BSA Volume Working Solution Volume Final BSA Concentration
2000 μL 0 μL 10 μg/mL
600 μL of 10 400 μL 6 μg/mL
300 μL of 10 700 μL 3 μg/mL
100 μL of 10 900 μL 1 μg/mL
60 μL of 10 940 μL 0.6 μg/mL
30 μL of 10 970 μL 0.3 μg/mL
10 μL of 10 990 μL 0.1 μg/mL
60 μL of 1 940 μL 0.06 μg/mL
30 μL of 1 970 μL 0.03 μg/mL
10 μL of 1 990 μL 0.01 μg/mL
0 μL 1000 μL 0 μg/mL

  • Note: the working solution is very sensitive to light, so working in the dark is optimal, and standard curve stocks should be protected from the light.

  • Using a multichannel pipette, add 200 μL of the working solution to each well of the 3K filter plate. Gently pipette up and down, and transfer to a 96-well PCR plate. Add standards to empty wells of the PCR plate or an additional plate. Standards should be measured in duplicate (or greater).

  • Place the PCR plate on a thermocycler and incubate at 95°C for 10 min.

  • While incubating, prepare the SpectraMax i3X.

    a. Turn on the instrument on the back of the machine.

    b. After the instrument has booted, start the SoftMax Pro software.

    c. Click the plate icon at the top left > Open. Navigate to Desktop/Custom_Protocols and open the NW_NanoOrange protocol.

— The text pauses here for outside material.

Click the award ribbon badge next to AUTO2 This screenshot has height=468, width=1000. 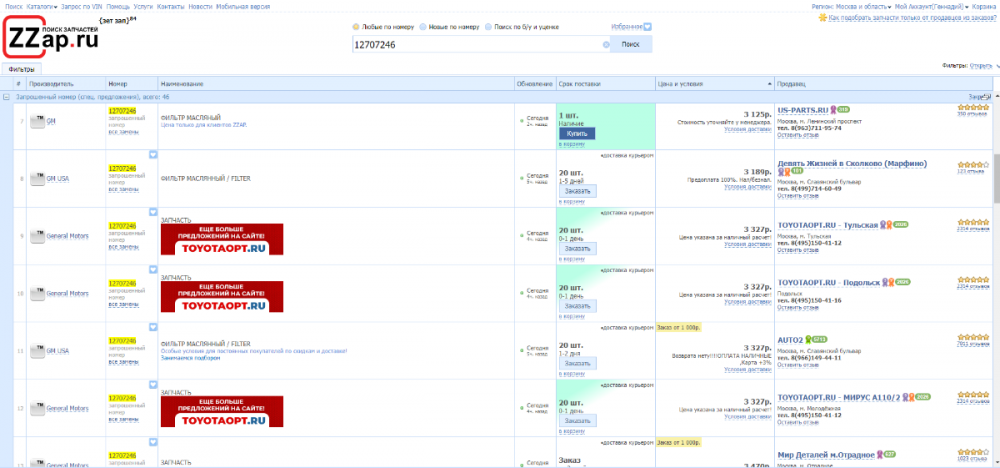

    d. In the Document tab on the left side of the screen, click New Plate to add as many additional plates as necessary.

    e. For each plate, click the plate name on the left, click the template editor icon, and add the unknown samples and/or standards in the proper wells (don't bother filling in sample names for the unknowns).

    f. For the standards, include the proper Standard Value and include all replicates. Set the 0 μg/mL standards as Plate Blanks.

  • Cool the plate at room temperature in the dark for 20 min.

  • Use a multichannel pipette to transfer 180 μL from the PCR plate to a black microplate. Protect from light.

  • Eject the plate stage by pressing the eject icon on the i3X touchscreen. Insert the plate and press the button to load the plate.

  • In SpectraMax, click the green arrowhead icon to run the plate.

  • Examine the standard curve to ensure the assay ran properly. This assay is sensitive from 30 ng/mL to 10 μg/mL in our hands.

  • Export the data by clicking the plate icon on the top left of the screen, Export, Export to XML XLS TXT.

    a. Select a single plate, Raw, and Plate format; click OK.

    b. Navigate to Desktop/Data/, create a folder for the date, and name the file in YEARMTDY-p##-INI format (i.e., 20201209-p01-NJW)

  • Save the raw data by clicking the plate icon at the top left of the screen, Save As.

    a. Navigate to the date folder created above. Name the file with the date and initials, and save as a Data Files (*.sda) type.